-- DATASET EXTRACT start --
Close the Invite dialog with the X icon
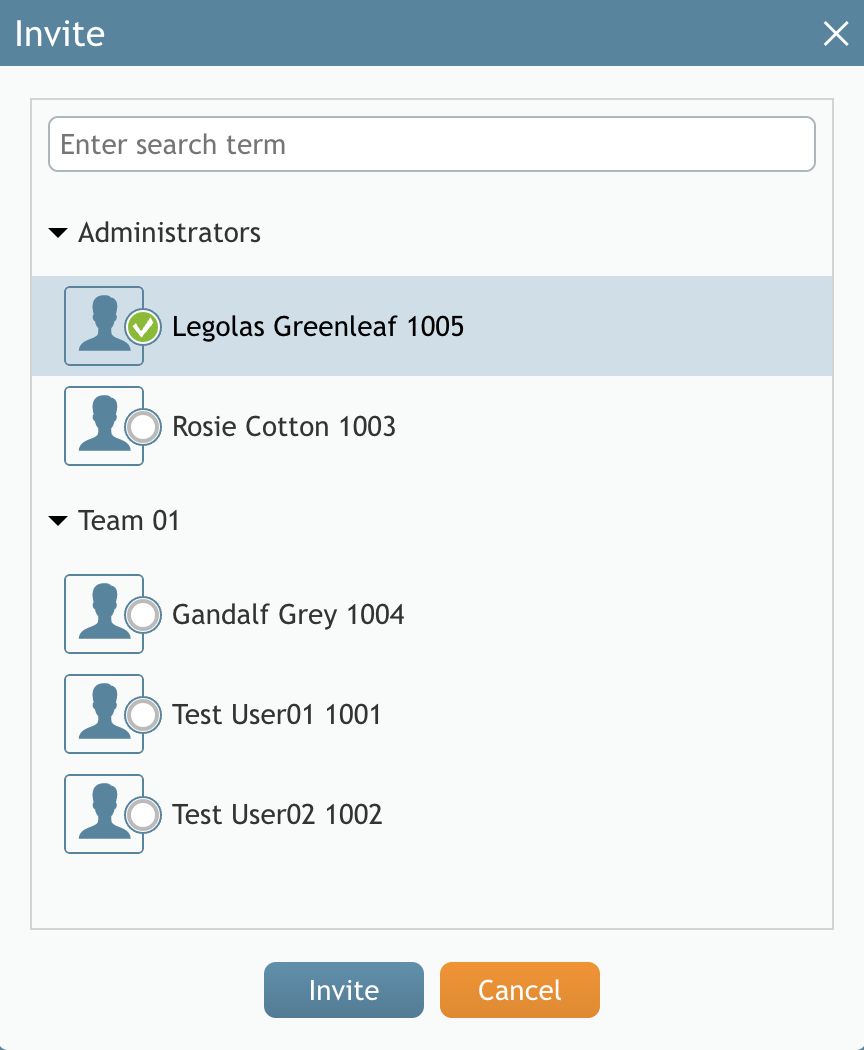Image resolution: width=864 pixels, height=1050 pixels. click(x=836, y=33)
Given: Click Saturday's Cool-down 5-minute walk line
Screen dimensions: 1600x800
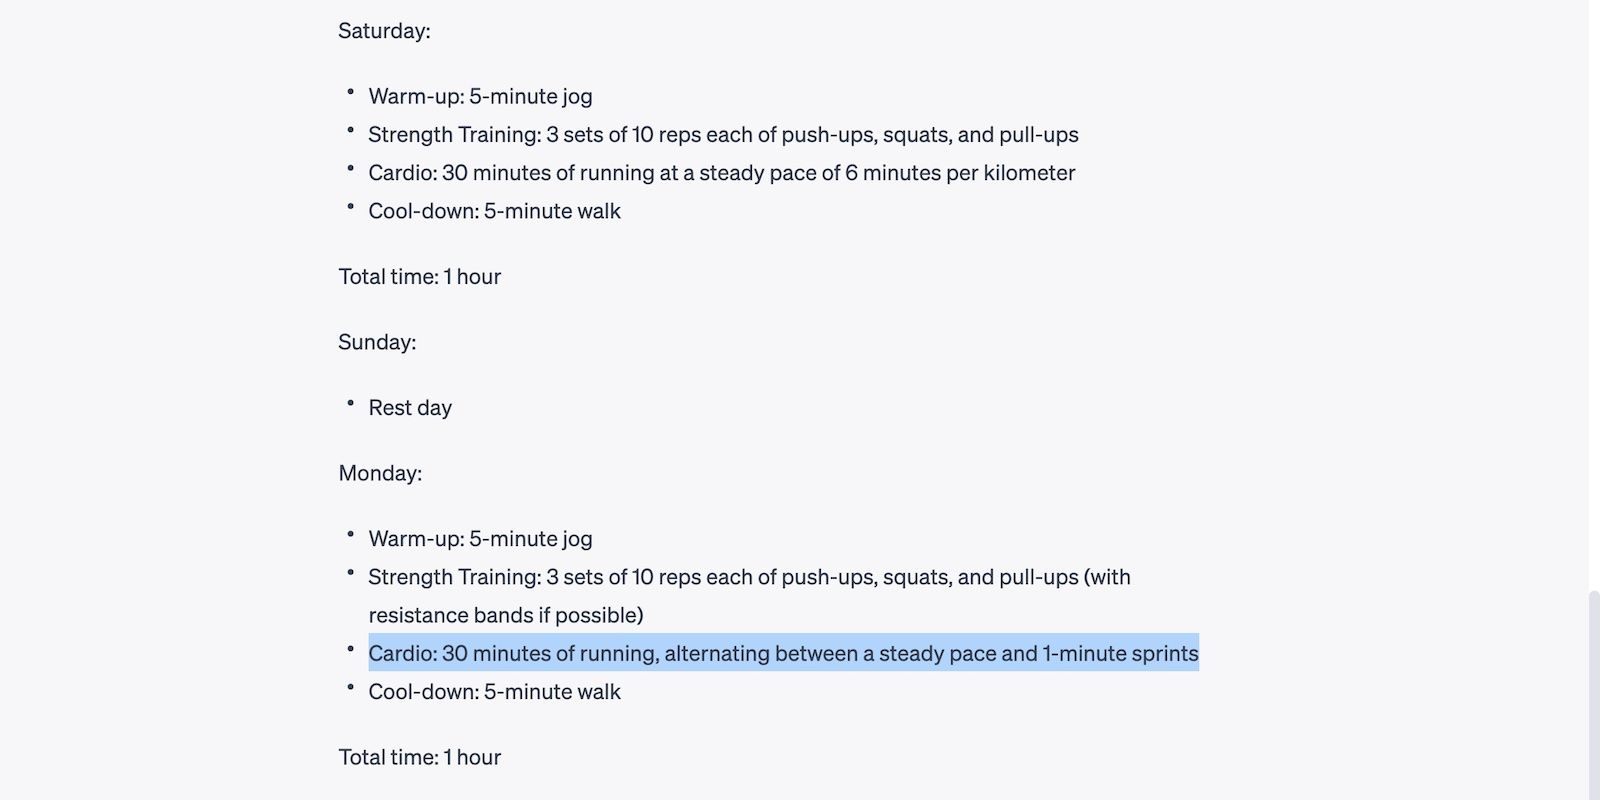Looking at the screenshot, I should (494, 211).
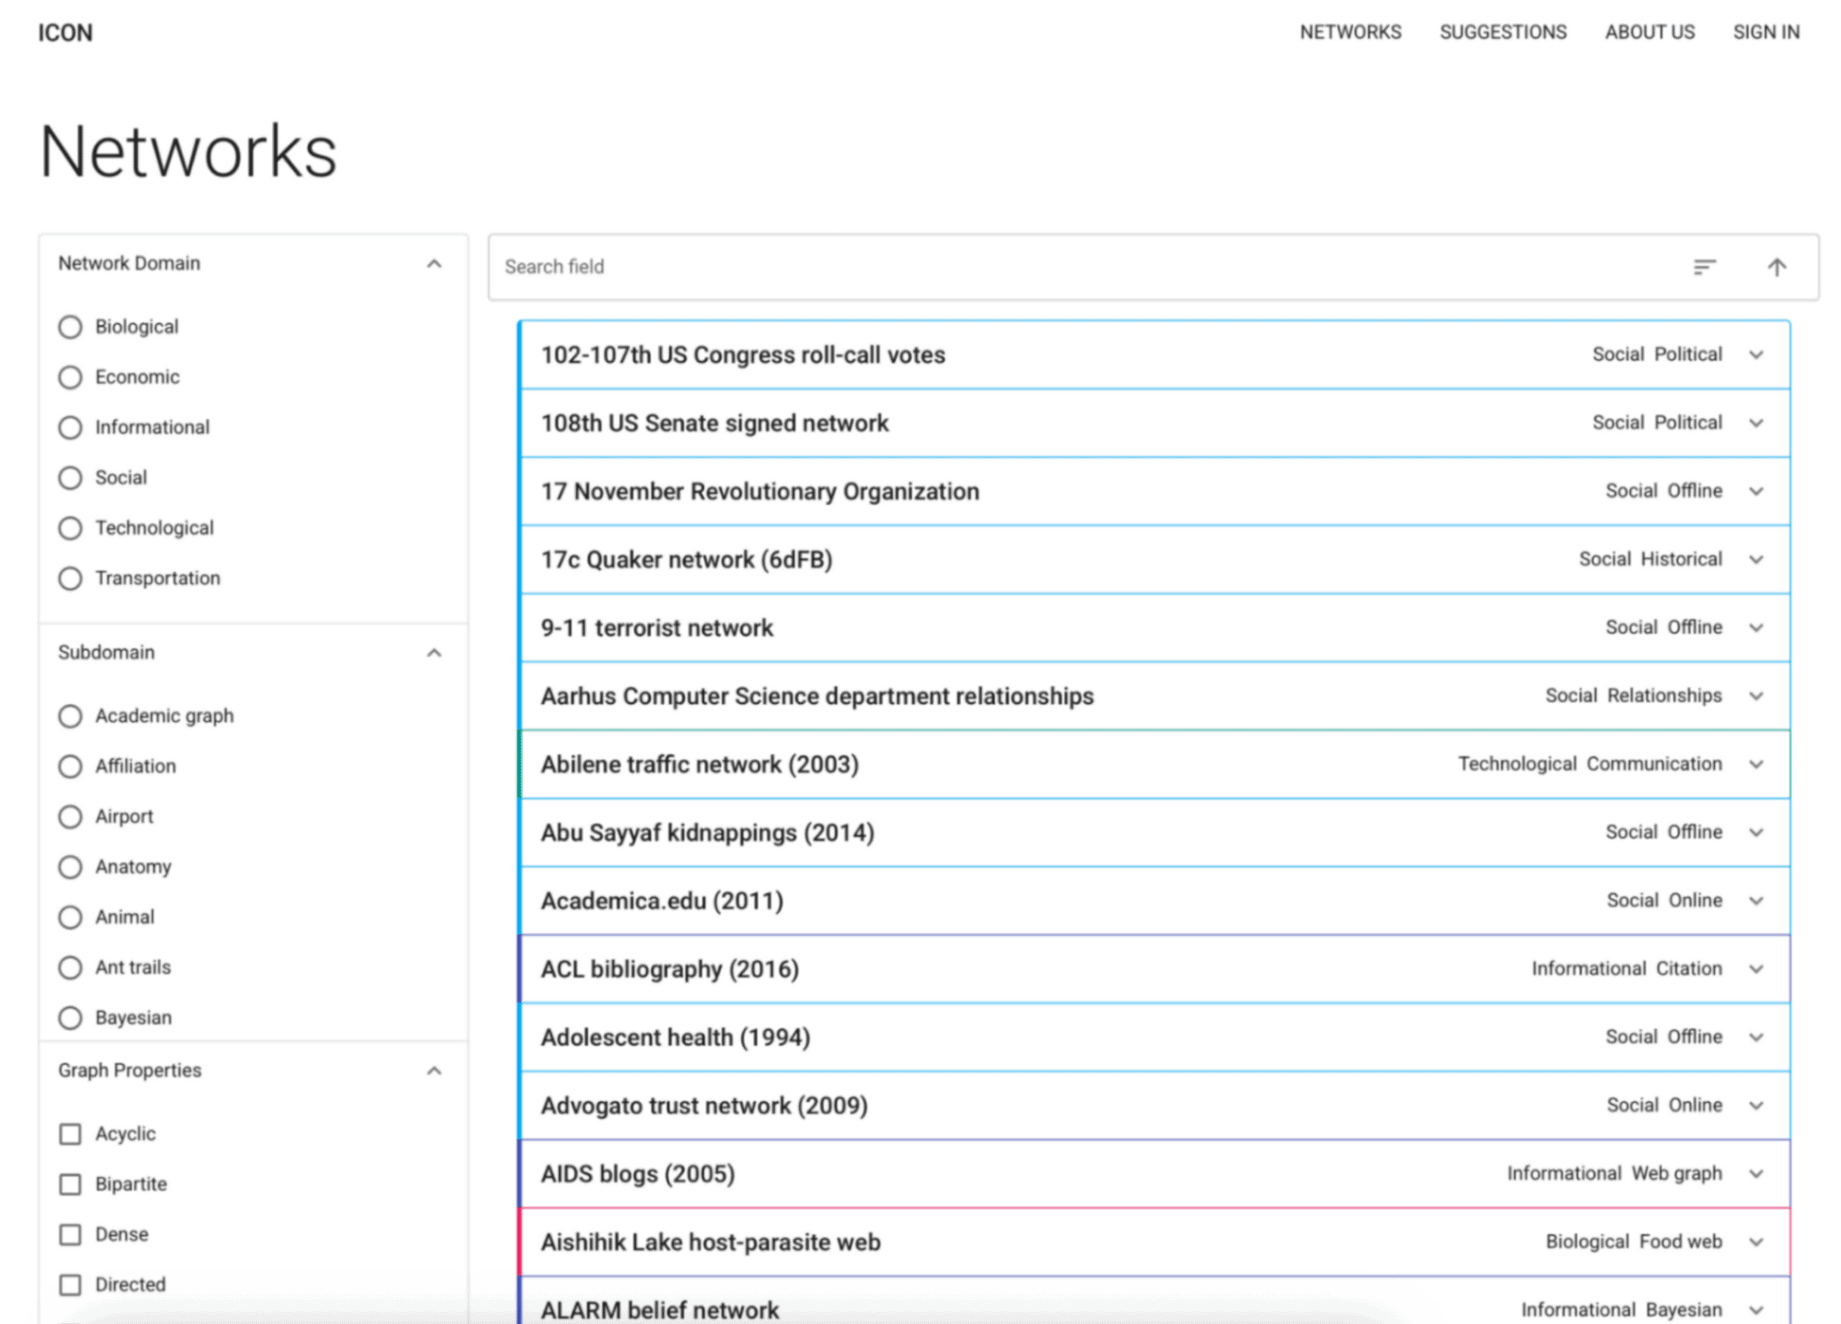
-- DATASET EXTRACT end --
**SET EXERCISE**
Reproduce the data word for word, from the line that contains "Given: Click Saturday's" through the end of the data, including both ends. Omit the pictures from your answer.

**ANSWER TO THIS TASK**
Given: Click Saturday's Cool-down 5-minute walk line
Screen dimensions: 1600x800
Looking at the screenshot, I should (494, 211).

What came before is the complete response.